[Begin]

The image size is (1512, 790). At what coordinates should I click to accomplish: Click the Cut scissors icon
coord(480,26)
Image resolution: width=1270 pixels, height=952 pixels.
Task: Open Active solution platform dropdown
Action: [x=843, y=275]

[End]

▶ To do:
Change "scissors icon" to "scissors button" in the lines above and give all of them again, leaving everything else unchanged.

▶ Answer for this exercise:
The image size is (1512, 790). At what coordinates should I click to accomplish: Click the Cut scissors button
coord(480,26)
Image resolution: width=1270 pixels, height=952 pixels.
Task: Open Active solution platform dropdown
Action: [x=843, y=275]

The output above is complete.